◆ **Aim of the exercise**: From the article about the dolphin Peter below, list the words it says Peter could pronounce.

◆ **Exercise passage**:
*** Begin section ***
I’ve never been a huge fan of the Flippers of the world. With their slippery-grey skin and piano-teeth smiles; it seems as if the non-fish sea creatures know too much.
But being anti-dolphin is not a rainbow sticker you would proudly whack on your car. Being non-dolphin friendly is likened to being a Pauline Hanson supporter: backward with an “I was born here, they swam here!” mentality and slightly afraid of integration (lest the creatures learn to walk and enter our borders).
Society be mad-crazy on dolphin paraphernalia from the hippy-loving-dolphin-tattooed folk to the doting tourists paying shitloads to swim and be one with the dolphins.
Dolphins have long been praised by scientists for their phenomenally alien-like powers. They are the second most intelligent creature (after us, of course) and are one of the few animals that enjoy sex for pleasure. The other animals are us (of course) and bonobos – a type of chimpanzee. I don’t trust this list though, dogs always look very happy when in a compromising position.
One professor, John C. Lilly, was especially fond of the intelligence of dolphins and because of his keen interest received NASA funding to teach a dolphin to speak human. In a real-life 1963 spin-off of from My Fair Lady to My Fair Dolphin, Margaret Howe, a 23-year-old assistant had the delightful job of giving Peter the bottle-nose dolphin elocution lessons.
The 10 week crash course (Dolphin Shrill to English Master 101) took place in a water-filled apartment on the Virgin Islands complete with suspended-bed décor and floating desk. With 22 inches of water, Margaret lived in her swimming cossie, trimmed her hair short to prevent colds and lived on canned foods. For 24 hours a day Margaret ate, played and lived with Peter.
For Peter’s lessons she painted her face black and white mime-style to help him see the muscles of her face and movement of her lips. From the scratchy recordings it sounds like this method was working and Peter was coming along nicely. He could pronounce words “one,” “we”, “triangle” and “hello.” When Margaret said the line, “work, work, work,” he would respond with a screechy “play, play, play.”
But Peter had other things on his mind, trying to woo his teacher. An extract from Margaret’s diary is a potential sequel to 50 shades of grey (dolphin):
“I stand very still, legs slightly apart, and Peter slides his mouth gently over my shin…. Peter is courting me… he has been most persistent and patient… Obviously a sexy business… The mood is very gentle, still and hushed… all movements are slow.”
Now how does one respond to their student sexually advancing on them? A simple, but effective “RACK OFF!” is lost when the one doesn’t understand (at least not yet) human talk. Of course Margaret was mature about this, she’s a scientist’s assistant after all and gave him a vacation with two female dolphins for a brief period, which helped ease the tension.
Unfortunately Margaret’s amazing, but creepy, story is overruled by the sexual adventures of Peter. And who doesn’t love a headline like ‘Wet and Wild: Tales of Dolphin Sex’ and ‘The Girl Who Lived In Sin With A Dolphin.’ It’s click-bait at its best.
The media’s fascination with the perfect bestial headline led to the study being cut short. Unfortunately there is no happy wedding-bells Eliza Doolittle ending for Peter.
Peter was relocated to a Miami Lab where due to his broken heart and rejection from Margaret he committed suicide by suffocating himself. Dolphins, like humans, are one of the other few creatures that can kill themselves with intention. It’s tragic, but also a little bit creepy.
*** End section ***
◆ **Data provided**:
*** Begin section ***
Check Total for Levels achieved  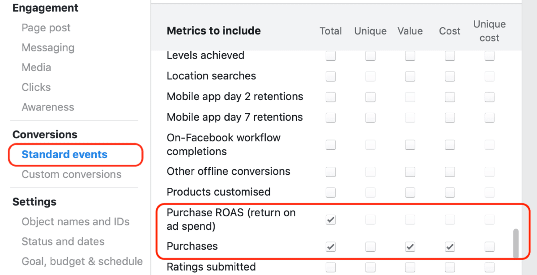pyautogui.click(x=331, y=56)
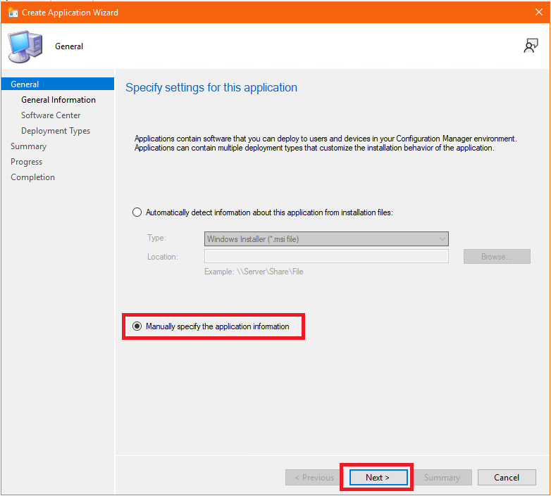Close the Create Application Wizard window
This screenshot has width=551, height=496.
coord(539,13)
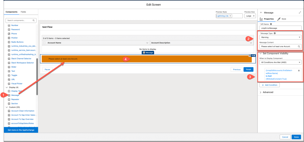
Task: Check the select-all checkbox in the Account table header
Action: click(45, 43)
*** End section ***
*** Begin section ***
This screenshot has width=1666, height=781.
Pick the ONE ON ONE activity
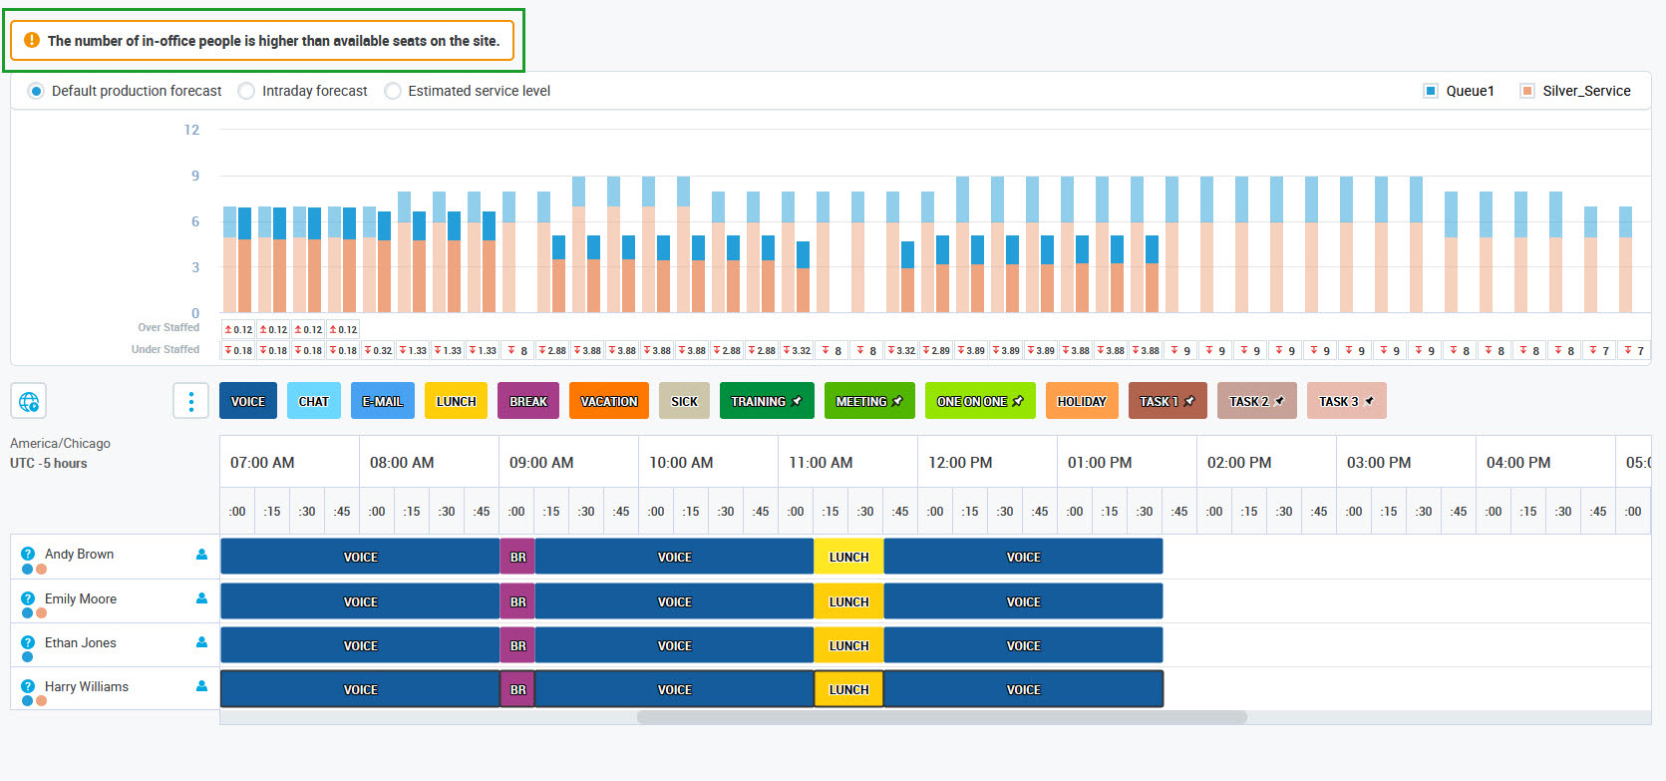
*** End section ***
*** Begin section ***
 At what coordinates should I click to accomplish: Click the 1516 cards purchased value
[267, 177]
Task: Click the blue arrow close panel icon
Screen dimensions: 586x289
*** End section ***
◆ **Written solution**: "one," "we," "triangle," "hello"